Promise Pool

Overview

The @supercharge/promise-pool package allows you to run a number of promises in batches. The promise pool ensures a maximum number of concurrently processed tasks.

Each task in the promise pool is individual from others, meaning that the pool starts processing the next task as soon as one finishes. This handling ensures the best batch-processing for your tasks.

Installation

The @supercharge/promise-pool package lives independently from the Supercharge framework. Using it in your application requires you to install it as a project dependency:

npm i @supercharge/promise-pool

@supercharge/promise-pool is a standalone package and — of course — you can use it in all your projects.

CommonJS, ESM, and TypeScript Support

The @supercharge/promise-pool package supports both module loaders, CommonJS and ESM, and also TypeScript. Import the PromisePool class in your projects like this:

// ESM and TypeScript
import { PromisePool } from '@supercharge/promise-pool'

// CommonJS
const { PromisePool } = require('@supercharge/promise-pool')

We’re using ESM imports in the upcoming examples. They’re interchangeable with CommonJS imports.

Using a Promise Pool

The package exports a PromisePool class. This class provides a fluent interface to create a promise pool instance. Create an instance using the static for method that accepts the list of items you want to process.

Here’s a working example on how to use the PromisePool class:

import { PromisePool } from '@supercharge/promise-pool'

const { results, errors } = await PromisePool
  .for([1, 2, 3])
  .process(async num => {
    return num * 2
  })
// results: [2, 4, 6]
// errors: []

This example outlines the creation and processing of a promise pool for a list of numbers.
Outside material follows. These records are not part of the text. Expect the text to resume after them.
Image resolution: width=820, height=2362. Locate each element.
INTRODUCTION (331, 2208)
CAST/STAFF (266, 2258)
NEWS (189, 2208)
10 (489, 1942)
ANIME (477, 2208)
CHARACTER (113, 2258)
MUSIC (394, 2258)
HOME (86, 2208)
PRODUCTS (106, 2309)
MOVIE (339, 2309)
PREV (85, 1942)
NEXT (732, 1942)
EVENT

The return value for the promise pool is an object containing two properties: results and errors. The resuls property is a list of returned values from the process function. The errors property contains all errors thrown while running the processing callback. Find more details about errors in the error handling section.

Customize the Concurrency

You can configure the maximum number of tasks being processed in parallel using the withConcurrency method:

const pool = PromisePool
  .for(users)
  .withConcurrency(100)

The default concurrency is 10.

Adjust the Concurrency of a Running Pool

  • Added in 2.3.0

You can adjust the concurrency while processing tasks. You may use the pool.useConcurrency(<num>) method to increase or decrease the previously configured concurrency of a promise pool instance.

const pool = PromisePool
  .for(users)
  .withConcurrency(10)
  .process(async (user, index, pool) => {
    if (condition) {
      pool.useConcurrency(200)
    }

    await User.createIfNotExisting(user)
  })

Create a Promise Pool from an Async Iterable

You may also create a promise pool from an async iterable. The package detects whether you’re passing an array or an iterable and handles both.

const iterable = {
  async * [Symbol.asyncIterator] () {
    const items = [10, 20, 30]

    for (const item of items) {
      await new Promise(resolve => setTimeout(resolve(item), item))
      yield item
    }
  }
}

const pool = await PromisePool
  .for(iterable)
  .withConcurrency(5)
  .process(item => {
    // …
  })

Notice: you can’t use corresponding results in combination with iterables, because the pool doesn’t know the final number of items.

Start Processing

The process method should be the last call in your method chain because it starts the promise pool processing. The process method accepts an async callback (function) defining the processing for each item:

const users = [
  { name: 'Marcus' },
  { name: 'Norman' },
  { name: 'Christian' }
]

await PromisePool
  .for(users)
  .withConcurrency(2)
  .process(async user => {
    await User.createIfNotExisting(user)
  })

Depending in your use case it can be helpful to know the index of the currently processed item or you need to manually stop the pool. We’re passing three arguments to the callback function provided to process: the item, index, and pool instance:

await PromisePool
  .for(users)
  .process(async (user, index, pool) => {
    // …
  })

Run Callbacks when a Task Starts

You may use the onTaskStarted method to run a callback function as soon as an item in the promise pool started processing. The callback function receives two arguments:

  1. the item for which the pool finished a task
  2. the pool instance allowing you to retrieve statistics

Here’s an onTaskStarted usage example:

const pool = PromisePool
  .for(users)
  .onTaskStarted((user, pool) => {
    // retrieve the number of currently active tasks in the pool
    pool.activeTaskCount()

    // retrieve the percentage of processed tasks in the pool
    pool.processedPercentage()
  })

You can add multiple callbacks by chaining the onTaskStarted calls. This allows you to separate the concerns of each function when you’re doing different things:

const pool = PromisePool
  .for(users)
  .onTaskStarted((user, pool) => {
    // update the progress bar with the processed using `pool.processedPercentage()`
  })
  .onTaskStarted((user, pool) => {
    // log the amount of currently processed items using pool.activeTaskCount()
  })

Notice: the onTaskStarted callbacks don’t support async functions.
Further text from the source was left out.